***** Records shown *****

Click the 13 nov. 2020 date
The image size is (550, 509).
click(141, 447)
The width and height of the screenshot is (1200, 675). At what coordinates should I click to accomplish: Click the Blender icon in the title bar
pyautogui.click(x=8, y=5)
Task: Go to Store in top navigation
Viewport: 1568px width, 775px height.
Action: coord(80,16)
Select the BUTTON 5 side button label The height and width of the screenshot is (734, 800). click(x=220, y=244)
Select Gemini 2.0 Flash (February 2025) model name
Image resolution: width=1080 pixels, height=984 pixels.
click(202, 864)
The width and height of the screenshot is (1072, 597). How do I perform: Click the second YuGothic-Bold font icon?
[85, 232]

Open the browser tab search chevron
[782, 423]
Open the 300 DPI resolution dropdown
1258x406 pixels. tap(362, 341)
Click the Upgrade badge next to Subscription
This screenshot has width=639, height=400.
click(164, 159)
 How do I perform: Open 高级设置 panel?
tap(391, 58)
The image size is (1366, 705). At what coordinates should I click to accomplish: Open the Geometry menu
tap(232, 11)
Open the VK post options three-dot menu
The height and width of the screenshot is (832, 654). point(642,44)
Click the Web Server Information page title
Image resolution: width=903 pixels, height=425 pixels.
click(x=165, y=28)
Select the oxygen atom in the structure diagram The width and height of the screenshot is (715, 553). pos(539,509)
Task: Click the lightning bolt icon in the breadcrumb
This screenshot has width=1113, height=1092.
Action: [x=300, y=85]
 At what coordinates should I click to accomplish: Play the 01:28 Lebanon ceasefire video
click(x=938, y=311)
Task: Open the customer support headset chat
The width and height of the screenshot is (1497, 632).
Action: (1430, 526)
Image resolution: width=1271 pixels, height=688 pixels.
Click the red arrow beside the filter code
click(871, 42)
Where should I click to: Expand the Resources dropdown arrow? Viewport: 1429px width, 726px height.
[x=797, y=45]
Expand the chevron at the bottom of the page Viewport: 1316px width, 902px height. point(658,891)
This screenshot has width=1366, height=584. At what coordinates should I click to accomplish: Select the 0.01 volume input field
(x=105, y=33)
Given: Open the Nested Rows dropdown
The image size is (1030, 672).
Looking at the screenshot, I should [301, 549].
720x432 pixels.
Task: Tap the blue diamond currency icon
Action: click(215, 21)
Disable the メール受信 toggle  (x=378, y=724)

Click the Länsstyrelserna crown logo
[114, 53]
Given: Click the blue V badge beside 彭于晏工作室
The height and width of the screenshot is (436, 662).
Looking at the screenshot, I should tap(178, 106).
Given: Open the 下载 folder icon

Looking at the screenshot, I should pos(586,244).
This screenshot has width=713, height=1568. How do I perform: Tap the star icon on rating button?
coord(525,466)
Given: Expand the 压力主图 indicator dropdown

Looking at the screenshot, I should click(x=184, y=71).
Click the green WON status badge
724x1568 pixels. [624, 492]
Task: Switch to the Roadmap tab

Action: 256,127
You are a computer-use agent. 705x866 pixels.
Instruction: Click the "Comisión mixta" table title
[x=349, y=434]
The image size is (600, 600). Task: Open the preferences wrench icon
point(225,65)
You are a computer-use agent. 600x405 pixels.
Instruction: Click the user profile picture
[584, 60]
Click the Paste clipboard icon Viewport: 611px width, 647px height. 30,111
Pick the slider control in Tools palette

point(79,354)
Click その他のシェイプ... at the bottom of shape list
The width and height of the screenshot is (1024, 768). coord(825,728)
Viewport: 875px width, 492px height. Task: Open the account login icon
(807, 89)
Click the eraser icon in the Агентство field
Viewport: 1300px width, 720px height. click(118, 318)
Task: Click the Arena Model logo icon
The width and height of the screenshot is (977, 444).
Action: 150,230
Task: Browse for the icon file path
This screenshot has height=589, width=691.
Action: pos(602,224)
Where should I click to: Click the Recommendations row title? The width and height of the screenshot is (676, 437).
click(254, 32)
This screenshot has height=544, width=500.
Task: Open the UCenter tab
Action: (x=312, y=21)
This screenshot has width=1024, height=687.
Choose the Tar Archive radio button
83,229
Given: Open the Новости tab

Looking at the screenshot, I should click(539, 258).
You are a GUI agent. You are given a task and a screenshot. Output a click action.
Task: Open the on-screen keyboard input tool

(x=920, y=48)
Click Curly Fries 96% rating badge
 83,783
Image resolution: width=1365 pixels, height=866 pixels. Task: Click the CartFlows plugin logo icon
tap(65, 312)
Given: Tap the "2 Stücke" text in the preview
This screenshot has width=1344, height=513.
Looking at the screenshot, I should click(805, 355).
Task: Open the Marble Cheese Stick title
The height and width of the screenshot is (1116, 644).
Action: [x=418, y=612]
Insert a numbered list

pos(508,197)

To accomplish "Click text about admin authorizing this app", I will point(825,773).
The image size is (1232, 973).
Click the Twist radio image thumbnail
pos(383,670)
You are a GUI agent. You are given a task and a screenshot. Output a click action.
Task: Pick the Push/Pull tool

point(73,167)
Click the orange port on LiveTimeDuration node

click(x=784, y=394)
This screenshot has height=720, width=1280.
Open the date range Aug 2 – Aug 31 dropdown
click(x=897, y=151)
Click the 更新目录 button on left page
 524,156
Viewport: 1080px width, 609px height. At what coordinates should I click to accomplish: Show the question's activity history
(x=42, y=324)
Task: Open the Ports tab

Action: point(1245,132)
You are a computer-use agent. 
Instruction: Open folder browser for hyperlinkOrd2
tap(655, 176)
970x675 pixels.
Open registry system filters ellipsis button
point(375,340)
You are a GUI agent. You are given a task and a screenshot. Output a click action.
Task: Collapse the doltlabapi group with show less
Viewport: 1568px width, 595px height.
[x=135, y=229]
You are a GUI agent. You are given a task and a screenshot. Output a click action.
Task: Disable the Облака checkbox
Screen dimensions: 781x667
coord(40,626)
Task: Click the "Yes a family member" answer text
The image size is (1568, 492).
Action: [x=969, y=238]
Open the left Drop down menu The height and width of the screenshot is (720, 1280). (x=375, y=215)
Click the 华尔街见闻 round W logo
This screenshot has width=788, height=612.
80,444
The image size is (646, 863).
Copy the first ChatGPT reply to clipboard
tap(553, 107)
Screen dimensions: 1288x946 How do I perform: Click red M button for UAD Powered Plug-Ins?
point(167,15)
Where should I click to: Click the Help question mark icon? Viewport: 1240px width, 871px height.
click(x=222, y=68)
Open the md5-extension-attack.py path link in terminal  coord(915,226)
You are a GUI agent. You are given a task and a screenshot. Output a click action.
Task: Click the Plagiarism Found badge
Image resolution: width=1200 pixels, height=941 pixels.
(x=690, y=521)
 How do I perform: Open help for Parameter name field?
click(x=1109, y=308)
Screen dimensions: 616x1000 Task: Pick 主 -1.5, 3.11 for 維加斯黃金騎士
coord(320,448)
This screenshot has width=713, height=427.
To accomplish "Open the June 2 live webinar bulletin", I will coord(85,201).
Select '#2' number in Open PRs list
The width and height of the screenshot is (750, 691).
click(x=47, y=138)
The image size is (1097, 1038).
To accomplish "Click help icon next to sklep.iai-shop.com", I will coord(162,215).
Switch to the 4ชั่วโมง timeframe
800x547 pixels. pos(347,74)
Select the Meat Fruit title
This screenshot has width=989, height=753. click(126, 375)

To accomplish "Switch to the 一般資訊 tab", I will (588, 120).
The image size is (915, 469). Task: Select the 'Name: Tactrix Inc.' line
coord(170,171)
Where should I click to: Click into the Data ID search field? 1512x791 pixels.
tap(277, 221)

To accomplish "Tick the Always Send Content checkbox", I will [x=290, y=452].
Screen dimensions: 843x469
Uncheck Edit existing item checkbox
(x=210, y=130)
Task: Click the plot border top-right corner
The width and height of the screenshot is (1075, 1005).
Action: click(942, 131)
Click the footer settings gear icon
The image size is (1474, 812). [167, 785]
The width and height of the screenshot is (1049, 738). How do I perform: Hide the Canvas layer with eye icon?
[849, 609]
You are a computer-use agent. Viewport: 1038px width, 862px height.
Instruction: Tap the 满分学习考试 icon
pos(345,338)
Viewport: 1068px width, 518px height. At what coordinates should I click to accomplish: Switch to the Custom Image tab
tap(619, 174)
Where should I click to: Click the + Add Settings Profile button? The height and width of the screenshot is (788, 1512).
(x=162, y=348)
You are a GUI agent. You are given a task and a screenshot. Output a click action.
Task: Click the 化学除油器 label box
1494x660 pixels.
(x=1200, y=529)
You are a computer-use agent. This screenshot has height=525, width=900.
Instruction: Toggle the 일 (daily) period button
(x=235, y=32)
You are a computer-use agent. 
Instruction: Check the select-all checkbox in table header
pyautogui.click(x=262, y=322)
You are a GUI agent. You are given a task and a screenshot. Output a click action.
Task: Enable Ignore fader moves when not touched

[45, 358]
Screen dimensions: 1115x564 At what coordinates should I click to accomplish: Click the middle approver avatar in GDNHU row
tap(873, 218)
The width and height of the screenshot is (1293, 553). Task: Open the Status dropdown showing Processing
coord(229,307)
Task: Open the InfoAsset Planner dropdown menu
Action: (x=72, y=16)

*****

### Exercise aim
Lines with the word "computer" in them are the answer; report each one from the data.

### Exercise result
You are a computer-use agent. 705x866 pixels.
You are a computer-use agent. 600x405 pixels.
You are a computer-use agent. 
You are a computer-use agent. Viewport: 1038px width, 862px height.
You are a computer-use agent. This screenshot has height=525, width=900.
You are a computer-use agent. 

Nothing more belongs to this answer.